* **REQUIRED WORK**
Exact reproduction required: the lines below from the line with "NCO Previous Year Papers (627, 1658)" to the line with "Info (56, 1020)", both ends included, and no others.

* **DATA SHOWN**

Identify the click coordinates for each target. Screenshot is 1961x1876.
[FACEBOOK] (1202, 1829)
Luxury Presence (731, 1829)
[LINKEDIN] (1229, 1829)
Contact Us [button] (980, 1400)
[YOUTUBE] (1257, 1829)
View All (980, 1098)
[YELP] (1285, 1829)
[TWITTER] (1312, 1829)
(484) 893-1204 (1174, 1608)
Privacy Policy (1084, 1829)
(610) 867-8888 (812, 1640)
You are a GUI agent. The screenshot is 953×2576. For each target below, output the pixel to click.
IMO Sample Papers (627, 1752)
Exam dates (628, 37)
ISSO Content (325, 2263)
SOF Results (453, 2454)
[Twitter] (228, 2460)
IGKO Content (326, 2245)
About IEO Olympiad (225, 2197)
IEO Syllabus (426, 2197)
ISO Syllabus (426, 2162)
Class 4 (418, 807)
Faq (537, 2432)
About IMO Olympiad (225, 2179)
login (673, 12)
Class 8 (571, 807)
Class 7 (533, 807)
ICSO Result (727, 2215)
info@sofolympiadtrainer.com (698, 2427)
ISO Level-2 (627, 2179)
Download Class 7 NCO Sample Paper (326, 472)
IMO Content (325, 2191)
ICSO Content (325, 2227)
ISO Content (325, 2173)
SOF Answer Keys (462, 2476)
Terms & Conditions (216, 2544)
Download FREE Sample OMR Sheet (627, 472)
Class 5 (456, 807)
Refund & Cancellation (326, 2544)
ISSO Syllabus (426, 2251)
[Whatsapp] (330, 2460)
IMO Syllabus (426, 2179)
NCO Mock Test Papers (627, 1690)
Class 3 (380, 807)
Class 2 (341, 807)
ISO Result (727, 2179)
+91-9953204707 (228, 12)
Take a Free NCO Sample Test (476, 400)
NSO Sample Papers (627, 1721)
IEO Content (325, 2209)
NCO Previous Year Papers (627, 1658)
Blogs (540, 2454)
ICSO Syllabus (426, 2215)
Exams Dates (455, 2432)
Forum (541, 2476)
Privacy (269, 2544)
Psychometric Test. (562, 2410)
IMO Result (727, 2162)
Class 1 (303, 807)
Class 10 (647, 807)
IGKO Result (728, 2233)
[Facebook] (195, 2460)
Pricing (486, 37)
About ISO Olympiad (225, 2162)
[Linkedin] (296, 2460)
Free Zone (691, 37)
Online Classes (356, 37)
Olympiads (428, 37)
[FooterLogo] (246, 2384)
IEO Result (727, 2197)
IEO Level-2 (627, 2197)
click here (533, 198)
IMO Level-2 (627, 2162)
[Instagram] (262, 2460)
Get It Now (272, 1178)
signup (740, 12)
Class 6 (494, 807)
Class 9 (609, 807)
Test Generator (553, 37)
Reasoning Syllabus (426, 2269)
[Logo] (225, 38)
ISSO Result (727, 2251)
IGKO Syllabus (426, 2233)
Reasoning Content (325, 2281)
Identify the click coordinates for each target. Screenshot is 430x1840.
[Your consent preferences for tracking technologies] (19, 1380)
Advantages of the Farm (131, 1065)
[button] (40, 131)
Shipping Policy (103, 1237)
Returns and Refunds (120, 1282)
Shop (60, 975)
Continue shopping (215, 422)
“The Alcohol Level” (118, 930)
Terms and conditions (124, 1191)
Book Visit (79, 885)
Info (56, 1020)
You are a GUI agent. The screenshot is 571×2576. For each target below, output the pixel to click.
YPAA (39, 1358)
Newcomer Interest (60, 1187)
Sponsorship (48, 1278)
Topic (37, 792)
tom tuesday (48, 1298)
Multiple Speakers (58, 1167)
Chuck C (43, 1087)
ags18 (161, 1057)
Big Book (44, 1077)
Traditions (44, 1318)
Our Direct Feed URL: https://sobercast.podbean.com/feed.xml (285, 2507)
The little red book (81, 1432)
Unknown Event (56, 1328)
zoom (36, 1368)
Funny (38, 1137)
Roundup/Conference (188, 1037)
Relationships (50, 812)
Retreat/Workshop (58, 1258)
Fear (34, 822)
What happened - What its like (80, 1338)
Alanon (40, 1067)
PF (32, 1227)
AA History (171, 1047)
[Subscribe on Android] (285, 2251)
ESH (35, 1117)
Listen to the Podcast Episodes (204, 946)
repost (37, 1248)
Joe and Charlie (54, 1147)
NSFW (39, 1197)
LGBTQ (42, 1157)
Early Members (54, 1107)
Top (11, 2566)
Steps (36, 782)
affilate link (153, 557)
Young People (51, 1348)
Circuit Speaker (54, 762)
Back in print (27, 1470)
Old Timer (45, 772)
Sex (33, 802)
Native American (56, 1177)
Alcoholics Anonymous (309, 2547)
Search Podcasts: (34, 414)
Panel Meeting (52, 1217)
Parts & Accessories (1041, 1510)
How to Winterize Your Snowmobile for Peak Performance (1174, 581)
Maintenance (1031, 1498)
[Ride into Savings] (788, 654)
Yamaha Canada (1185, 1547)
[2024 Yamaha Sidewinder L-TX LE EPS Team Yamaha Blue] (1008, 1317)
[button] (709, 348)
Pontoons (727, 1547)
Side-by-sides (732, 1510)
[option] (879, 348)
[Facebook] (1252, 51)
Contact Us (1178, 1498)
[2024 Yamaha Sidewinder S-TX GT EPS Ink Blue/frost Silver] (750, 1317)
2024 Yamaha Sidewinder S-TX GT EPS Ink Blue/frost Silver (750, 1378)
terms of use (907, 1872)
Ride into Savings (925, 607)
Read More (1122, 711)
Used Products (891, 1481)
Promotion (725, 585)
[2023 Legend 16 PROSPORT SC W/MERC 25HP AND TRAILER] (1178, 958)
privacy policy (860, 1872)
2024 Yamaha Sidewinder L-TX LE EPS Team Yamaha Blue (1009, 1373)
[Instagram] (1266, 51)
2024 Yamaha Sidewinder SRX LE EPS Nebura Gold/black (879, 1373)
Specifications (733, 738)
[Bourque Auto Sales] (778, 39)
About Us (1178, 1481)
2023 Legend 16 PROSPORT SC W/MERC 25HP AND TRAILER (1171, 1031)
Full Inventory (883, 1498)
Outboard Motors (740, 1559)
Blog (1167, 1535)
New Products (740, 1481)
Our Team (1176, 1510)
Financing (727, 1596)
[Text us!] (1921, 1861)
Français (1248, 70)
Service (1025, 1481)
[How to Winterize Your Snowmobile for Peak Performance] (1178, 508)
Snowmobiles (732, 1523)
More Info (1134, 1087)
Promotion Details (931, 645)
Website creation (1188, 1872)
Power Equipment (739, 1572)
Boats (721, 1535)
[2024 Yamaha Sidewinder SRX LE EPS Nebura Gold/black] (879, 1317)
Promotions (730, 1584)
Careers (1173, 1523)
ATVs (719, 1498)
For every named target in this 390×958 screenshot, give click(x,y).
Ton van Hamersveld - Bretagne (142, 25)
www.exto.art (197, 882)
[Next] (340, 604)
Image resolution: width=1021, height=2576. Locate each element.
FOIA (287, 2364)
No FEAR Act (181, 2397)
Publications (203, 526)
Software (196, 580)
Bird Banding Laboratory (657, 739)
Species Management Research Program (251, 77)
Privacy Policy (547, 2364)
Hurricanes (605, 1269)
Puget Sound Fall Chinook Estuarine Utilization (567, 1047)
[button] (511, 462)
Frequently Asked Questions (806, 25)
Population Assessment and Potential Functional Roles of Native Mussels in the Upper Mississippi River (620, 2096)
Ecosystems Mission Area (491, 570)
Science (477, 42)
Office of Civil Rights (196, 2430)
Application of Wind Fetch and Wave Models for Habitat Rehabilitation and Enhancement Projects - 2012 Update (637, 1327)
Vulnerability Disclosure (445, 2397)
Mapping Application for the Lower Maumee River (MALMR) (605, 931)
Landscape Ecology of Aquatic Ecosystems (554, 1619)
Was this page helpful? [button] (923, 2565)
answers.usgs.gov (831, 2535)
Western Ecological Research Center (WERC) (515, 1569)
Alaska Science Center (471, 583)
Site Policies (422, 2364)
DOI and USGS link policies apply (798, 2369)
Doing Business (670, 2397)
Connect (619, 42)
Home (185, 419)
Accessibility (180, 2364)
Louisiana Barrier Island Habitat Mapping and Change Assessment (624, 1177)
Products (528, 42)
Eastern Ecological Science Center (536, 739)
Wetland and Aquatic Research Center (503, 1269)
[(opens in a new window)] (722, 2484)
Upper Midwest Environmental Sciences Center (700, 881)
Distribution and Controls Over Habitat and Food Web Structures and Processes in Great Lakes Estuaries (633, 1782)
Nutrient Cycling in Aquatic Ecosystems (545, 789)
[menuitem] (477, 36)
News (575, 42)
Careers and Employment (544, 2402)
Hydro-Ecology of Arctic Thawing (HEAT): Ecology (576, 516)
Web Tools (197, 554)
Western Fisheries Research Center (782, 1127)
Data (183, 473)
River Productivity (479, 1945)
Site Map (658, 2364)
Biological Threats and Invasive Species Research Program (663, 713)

* **RESPONSE**
NCO Previous Year Papers (627, 1658)
Blogs (540, 2454)
ICSO Syllabus (426, 2215)
Exams Dates (455, 2432)
Forum (541, 2476)
Privacy (269, 2544)
Psychometric Test. (562, 2410)
IMO Result (727, 2162)
Class 1 (303, 807)
Class 10 (647, 807)
IGKO Result (728, 2233)
[Facebook] (195, 2460)
Pricing (486, 37)
About ISO Olympiad (225, 2162)
[Linkedin] (296, 2460)
Free Zone (691, 37)
Online Classes (356, 37)
Olympiads (428, 37)
[FooterLogo] (246, 2384)
IEO Result (727, 2197)
IEO Level-2 (627, 2197)
click here (533, 198)
IMO Level-2 (627, 2162)
[Instagram] (262, 2460)
Get It Now (272, 1178)
signup (740, 12)
Class 6 (494, 807)
Class 9 (609, 807)
Test Generator (553, 37)
Reasoning Syllabus (426, 2269)
[Logo] (225, 38)
ISSO Result (727, 2251)
IGKO Syllabus (426, 2233)
Reasoning Content (325, 2281)
Identify the click coordinates for each target. Screenshot is 430x1840.
[Your consent preferences for tracking technologies] (19, 1380)
Advantages of the Farm (131, 1065)
[button] (40, 131)
Shipping Policy (103, 1237)
Returns and Refunds (120, 1282)
Shop (60, 975)
Continue shopping (215, 422)
“The Alcohol Level” (118, 930)
Terms and conditions (124, 1191)
Book Visit (79, 885)
Info (56, 1020)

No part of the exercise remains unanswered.